▶ [Task statement]
Could you reproduce, unchanged and with nothing else, the stretch of rows that opens with the row containing "Kontakt (26, 2186)" and closes with the row containing "kuće (199, 1285)", both of those included?

▶ [Extracted entries]
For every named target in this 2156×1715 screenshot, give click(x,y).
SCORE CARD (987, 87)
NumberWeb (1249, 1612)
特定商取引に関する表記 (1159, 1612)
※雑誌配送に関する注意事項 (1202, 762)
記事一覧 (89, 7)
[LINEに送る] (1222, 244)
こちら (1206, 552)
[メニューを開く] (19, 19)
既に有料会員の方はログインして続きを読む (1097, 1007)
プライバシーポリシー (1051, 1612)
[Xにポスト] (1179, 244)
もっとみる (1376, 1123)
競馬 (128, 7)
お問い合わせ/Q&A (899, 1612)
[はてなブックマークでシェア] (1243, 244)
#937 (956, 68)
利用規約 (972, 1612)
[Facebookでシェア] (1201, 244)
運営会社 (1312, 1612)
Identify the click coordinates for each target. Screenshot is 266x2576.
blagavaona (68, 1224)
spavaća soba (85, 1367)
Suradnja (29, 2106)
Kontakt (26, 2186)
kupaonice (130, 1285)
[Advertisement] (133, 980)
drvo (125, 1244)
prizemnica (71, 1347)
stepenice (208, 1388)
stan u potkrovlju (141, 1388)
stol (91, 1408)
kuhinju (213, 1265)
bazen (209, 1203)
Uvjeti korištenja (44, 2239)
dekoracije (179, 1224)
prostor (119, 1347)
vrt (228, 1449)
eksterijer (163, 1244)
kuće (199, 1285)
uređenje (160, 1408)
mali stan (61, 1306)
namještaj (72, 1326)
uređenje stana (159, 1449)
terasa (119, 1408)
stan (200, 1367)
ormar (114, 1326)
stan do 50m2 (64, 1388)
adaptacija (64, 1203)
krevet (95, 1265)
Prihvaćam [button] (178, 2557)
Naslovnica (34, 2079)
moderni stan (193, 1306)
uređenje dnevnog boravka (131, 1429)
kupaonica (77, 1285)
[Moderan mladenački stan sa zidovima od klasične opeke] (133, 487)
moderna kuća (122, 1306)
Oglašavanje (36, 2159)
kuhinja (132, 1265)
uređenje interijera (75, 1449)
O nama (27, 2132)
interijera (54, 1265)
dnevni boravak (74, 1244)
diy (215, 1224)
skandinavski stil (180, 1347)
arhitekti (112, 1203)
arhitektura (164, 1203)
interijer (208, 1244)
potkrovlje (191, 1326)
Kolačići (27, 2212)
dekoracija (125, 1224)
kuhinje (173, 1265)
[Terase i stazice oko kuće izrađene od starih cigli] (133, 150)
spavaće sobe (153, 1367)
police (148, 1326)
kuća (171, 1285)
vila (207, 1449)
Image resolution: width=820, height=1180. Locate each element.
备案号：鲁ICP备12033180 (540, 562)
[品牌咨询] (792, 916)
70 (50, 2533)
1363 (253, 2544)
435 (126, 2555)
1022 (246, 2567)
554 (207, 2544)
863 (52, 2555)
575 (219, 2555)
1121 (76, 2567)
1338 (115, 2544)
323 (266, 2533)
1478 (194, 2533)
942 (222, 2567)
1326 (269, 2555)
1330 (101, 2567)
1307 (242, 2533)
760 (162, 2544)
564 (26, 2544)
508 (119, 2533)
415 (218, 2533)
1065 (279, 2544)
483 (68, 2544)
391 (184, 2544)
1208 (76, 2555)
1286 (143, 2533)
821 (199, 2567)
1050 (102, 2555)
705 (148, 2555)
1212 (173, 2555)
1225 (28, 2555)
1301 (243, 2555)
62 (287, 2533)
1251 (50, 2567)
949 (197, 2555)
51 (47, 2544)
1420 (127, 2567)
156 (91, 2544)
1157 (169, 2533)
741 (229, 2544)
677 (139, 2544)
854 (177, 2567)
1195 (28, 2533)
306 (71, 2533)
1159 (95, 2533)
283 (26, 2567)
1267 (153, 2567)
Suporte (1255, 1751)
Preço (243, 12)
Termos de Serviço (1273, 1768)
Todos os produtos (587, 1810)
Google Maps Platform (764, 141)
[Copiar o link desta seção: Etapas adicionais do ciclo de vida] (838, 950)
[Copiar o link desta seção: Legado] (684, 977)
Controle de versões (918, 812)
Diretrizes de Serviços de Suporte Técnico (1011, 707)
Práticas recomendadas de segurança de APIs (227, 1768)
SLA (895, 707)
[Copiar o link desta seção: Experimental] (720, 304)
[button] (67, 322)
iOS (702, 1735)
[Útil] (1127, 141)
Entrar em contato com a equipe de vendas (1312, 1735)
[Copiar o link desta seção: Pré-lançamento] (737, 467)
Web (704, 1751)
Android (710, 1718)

▶ [Problem solution]
Kontakt (26, 2186)
kupaonice (130, 1285)
[Advertisement] (133, 980)
drvo (125, 1244)
prizemnica (71, 1347)
stepenice (208, 1388)
stan u potkrovlju (141, 1388)
stol (91, 1408)
kuhinju (213, 1265)
bazen (209, 1203)
Uvjeti korištenja (44, 2239)
dekoracije (179, 1224)
prostor (119, 1347)
vrt (228, 1449)
eksterijer (163, 1244)
kuće (199, 1285)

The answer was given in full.